Junto a la certeza de que es posible un socialismo mejor y más pleno del que hemos construido apenas sin sosiego, la herencia de Fidel más urgida es el alerta de reversibilidad que estremece a los estudiantes en el Aula Magna de la Universidad de La Habana en 2005, cuando les alerta de que el país y esta Revolución pueden autodestruirse por sí mismos, y sería culpa nuestra.
Mucho oído a ese alerta, ahora que Cuba vive sus días más complejos en medio de una pandemia feroz, la exacerbación hasta límites nunca vistos de la persecución imperial, y la guerra no convencional mediante la instigación mediática e implosiva, que trata de aprovechar el descontento por las propias calamidades económicas y el saldo de errores internos.

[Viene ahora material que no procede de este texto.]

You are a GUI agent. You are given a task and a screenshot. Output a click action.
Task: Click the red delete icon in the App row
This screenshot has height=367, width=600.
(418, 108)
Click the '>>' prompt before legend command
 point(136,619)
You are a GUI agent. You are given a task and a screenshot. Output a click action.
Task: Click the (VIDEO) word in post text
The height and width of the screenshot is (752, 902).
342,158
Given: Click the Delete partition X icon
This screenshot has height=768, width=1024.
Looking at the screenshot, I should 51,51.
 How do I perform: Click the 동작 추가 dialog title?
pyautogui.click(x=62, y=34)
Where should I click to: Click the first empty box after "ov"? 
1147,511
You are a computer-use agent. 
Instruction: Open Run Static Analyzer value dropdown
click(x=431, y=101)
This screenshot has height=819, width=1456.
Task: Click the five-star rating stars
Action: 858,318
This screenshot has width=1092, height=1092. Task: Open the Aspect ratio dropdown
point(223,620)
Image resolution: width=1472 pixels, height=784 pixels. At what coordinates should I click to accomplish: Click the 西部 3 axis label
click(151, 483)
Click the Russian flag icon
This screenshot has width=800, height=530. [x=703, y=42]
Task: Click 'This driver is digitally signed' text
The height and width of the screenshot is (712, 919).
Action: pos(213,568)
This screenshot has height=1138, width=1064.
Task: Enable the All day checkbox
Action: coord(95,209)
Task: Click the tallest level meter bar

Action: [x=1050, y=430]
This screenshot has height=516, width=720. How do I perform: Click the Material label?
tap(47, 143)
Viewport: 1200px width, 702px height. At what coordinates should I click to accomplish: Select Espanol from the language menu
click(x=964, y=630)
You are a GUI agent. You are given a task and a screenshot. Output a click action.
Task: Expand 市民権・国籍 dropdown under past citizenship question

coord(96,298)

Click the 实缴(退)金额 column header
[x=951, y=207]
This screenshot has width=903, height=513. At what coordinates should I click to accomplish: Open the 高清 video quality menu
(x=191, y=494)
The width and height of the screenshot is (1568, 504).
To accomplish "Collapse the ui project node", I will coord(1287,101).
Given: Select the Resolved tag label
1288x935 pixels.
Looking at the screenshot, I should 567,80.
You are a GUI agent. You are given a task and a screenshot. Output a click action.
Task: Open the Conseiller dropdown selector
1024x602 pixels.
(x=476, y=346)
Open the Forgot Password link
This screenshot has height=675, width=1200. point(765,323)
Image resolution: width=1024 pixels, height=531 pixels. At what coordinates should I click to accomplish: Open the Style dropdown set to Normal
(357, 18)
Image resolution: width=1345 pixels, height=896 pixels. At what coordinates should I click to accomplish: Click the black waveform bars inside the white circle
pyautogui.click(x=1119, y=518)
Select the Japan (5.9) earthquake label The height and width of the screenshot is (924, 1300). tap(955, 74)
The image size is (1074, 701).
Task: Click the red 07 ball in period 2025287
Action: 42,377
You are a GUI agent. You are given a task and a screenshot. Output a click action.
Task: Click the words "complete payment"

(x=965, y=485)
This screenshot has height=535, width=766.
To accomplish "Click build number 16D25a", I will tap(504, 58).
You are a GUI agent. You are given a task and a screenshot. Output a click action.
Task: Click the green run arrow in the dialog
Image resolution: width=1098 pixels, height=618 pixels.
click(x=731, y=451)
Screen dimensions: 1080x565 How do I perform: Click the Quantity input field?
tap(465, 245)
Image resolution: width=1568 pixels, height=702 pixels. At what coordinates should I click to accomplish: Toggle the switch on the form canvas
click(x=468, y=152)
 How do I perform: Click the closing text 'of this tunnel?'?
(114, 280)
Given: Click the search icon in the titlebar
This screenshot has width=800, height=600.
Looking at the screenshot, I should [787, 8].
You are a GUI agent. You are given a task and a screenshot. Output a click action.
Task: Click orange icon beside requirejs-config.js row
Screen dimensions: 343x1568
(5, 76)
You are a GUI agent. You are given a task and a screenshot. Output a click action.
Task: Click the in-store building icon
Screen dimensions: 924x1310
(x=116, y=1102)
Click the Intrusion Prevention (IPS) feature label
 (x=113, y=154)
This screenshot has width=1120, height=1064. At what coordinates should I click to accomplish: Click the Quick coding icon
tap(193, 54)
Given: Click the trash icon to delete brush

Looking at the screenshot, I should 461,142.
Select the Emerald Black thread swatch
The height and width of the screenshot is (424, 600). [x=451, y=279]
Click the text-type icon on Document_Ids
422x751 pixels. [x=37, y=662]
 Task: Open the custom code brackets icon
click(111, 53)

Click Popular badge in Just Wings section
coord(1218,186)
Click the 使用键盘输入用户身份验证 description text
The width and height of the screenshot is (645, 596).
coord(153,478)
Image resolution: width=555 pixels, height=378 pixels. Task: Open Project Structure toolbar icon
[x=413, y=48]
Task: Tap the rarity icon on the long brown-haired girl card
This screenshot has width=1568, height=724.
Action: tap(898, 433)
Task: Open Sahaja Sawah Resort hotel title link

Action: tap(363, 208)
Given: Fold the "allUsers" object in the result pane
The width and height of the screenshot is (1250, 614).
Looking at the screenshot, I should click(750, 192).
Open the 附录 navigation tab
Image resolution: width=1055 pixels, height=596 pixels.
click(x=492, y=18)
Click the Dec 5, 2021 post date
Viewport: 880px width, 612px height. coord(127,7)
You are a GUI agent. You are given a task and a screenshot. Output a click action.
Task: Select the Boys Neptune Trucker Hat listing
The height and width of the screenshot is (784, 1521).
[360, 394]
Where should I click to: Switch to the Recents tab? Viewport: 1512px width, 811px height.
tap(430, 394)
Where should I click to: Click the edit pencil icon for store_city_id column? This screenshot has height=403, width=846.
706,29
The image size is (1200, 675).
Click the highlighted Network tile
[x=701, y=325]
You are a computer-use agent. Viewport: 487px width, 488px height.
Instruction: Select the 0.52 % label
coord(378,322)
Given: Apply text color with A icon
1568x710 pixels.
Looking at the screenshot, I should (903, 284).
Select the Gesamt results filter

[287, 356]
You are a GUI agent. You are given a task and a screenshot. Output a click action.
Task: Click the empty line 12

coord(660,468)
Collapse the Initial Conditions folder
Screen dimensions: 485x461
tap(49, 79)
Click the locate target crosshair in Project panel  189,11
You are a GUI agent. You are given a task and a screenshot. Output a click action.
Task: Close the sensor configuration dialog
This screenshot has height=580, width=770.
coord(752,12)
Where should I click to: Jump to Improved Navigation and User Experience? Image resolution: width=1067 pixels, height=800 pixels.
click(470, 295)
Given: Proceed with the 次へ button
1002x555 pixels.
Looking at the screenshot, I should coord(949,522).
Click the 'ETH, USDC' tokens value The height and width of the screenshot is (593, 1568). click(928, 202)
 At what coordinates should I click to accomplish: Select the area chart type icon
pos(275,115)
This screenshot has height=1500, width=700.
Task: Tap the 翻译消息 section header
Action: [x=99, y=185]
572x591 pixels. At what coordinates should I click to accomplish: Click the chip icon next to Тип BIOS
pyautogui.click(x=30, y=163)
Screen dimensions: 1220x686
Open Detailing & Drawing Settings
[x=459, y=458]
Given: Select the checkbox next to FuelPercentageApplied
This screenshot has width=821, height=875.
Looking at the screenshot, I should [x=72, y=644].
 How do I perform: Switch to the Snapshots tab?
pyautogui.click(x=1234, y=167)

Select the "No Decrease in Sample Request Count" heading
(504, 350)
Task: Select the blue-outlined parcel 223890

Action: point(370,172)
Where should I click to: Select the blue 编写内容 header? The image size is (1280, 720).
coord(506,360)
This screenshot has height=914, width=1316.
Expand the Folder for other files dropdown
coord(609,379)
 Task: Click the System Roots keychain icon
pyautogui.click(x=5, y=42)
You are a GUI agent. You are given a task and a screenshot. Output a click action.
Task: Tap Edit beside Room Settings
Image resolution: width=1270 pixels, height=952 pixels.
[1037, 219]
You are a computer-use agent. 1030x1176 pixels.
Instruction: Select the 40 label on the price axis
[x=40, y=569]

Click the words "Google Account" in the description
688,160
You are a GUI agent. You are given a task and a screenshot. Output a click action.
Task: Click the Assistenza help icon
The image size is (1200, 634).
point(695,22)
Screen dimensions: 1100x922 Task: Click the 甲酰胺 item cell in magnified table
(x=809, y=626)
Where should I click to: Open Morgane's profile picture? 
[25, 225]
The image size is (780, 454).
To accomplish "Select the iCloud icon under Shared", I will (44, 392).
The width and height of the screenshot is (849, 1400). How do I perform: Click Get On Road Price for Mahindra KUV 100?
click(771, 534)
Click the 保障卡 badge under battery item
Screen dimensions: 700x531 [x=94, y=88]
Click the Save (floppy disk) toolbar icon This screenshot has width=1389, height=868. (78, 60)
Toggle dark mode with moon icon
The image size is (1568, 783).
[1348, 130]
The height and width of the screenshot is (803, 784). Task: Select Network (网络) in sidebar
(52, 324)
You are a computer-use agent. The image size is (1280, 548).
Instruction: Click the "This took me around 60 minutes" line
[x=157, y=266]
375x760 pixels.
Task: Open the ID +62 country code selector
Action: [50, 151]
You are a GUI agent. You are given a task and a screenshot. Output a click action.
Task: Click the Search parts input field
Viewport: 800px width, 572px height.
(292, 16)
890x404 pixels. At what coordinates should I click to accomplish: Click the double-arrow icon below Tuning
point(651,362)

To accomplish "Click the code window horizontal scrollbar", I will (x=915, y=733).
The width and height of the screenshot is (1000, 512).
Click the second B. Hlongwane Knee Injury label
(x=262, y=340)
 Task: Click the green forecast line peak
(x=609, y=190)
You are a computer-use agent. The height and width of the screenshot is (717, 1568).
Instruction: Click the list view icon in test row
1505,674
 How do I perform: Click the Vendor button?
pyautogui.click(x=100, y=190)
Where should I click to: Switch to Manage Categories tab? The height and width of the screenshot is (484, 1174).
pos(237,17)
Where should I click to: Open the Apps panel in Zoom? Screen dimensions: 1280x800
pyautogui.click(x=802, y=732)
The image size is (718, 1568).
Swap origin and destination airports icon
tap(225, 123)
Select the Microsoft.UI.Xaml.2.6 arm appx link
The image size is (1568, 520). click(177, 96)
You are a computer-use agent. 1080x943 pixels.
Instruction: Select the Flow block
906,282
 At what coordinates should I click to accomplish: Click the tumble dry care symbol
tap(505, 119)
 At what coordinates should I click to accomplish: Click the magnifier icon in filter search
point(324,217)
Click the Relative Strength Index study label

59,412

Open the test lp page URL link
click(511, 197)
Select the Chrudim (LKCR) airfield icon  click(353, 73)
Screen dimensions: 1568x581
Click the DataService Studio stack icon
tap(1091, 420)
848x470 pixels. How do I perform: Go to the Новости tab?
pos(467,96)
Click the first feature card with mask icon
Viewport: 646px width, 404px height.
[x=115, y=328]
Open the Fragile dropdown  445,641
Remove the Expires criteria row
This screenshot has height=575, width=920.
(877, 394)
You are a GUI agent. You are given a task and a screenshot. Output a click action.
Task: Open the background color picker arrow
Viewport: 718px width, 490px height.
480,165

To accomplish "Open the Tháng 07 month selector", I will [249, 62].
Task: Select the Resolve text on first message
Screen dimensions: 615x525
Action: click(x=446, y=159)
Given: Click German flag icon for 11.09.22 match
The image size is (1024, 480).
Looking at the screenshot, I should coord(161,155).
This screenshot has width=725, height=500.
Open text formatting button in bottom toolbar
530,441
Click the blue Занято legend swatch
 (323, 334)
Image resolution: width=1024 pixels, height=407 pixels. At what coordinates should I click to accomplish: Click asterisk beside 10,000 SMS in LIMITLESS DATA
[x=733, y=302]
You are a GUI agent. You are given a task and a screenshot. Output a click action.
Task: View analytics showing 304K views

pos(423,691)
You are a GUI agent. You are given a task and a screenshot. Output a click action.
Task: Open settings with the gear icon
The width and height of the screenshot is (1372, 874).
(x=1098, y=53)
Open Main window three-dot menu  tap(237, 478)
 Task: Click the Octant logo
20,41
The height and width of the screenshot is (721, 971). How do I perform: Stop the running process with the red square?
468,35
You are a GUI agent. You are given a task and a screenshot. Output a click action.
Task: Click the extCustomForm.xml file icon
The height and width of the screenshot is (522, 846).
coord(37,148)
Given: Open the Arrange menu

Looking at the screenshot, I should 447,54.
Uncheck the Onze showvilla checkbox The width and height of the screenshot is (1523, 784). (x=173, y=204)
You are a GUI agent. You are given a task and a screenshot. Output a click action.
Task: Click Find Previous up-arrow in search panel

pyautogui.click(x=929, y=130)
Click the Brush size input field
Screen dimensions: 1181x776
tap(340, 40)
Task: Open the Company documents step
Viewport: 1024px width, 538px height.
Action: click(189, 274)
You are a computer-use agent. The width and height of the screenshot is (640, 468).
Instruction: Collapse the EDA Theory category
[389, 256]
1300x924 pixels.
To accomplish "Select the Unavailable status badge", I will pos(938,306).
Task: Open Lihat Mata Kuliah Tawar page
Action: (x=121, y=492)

¿Cuál sería la solución? ¿Entregar el país y con él lo justo o digno que se ha cimentado? ¿Volver atrás en la Historia? O de lo contrario, avistar las causas profundas de nuestros problemas endógenos, esos que no tienen que ver con razones externas, y actuar con urgencia y radicalidad. Salvar lo salvable y erradicar lo inoperante. Cambiar lo que tenga que ser cambiado para suerte de un socialismo superior, más participativo y democrático, que tenga canales para escuchar la inconformidad, debatir y consensuar, y comprometer en medio de la diversidad, con paz y amor.
Opto por la segunda variante, y felicito a Fidel en lo que será para siempre su «cumplesiglos».